But this underspend is on account of earlier quarters slowdown - thanks mostly to political firestorms and the inherent slow processing in earlier months of a fiscal. However, between January and February 2015, spending picked up. The federal government released Rs66 billion in Jan-Feb, which is 16 percent of government's component.
Similarly, foreign aid also picked up with Rs21 billion coming in these two months, accounting for 21 percent of that components budget. Hence we have Rs236.61 billion of PSDP releases so far - not bad but not exactly impressive either.
Yet that doesn't change the fact that FY15 will be yet another year where PSDP will remain under-utilized. That's because as per official release mechanism, PSDPs quarterly ceiling each for the ongoing and final quarters is 30 percent.
Calculations show that the federal government can spend another Rs60 billion till March 31 and Rs127 billion between Apr-Jun while not breaching those ceilings. A full disbursement of foreign aid by year-end would mean another Rs44 billion on that account. Adding all those figures, you get Rs468 billion PSDP disbursements by FY15 close - that comes up to 89 percent of the budgeted Rs525 billion - not bad!
But thats an ideal scenario. The government won't push for maximum spending in the remaining months on account of fiscal deficit constraints. Similarly, foreign aid, which has shown good disbursement trend in this fiscal so far, may not come in full due to any number of reasons.

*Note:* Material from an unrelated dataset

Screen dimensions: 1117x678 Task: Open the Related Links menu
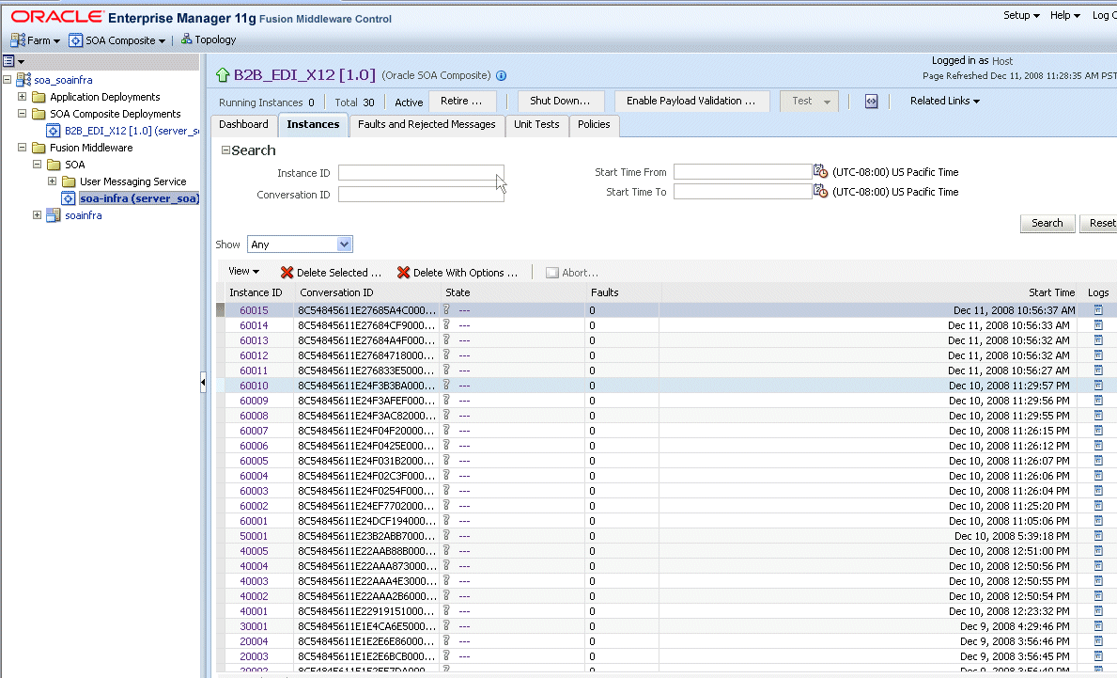coord(943,101)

We are already looking at marked-down PSDP budget, presumably to meet the Funds targets. Then, the bulk of the increase witnessed in Jan-Feb came about in January, so February was in a relative lull. In that context, one may reasonably expect development spending to pick up on account of project-completion-frenzy near the year's close - but not by much. Proponents of development-cum-growth would likely be disappointed this year, too.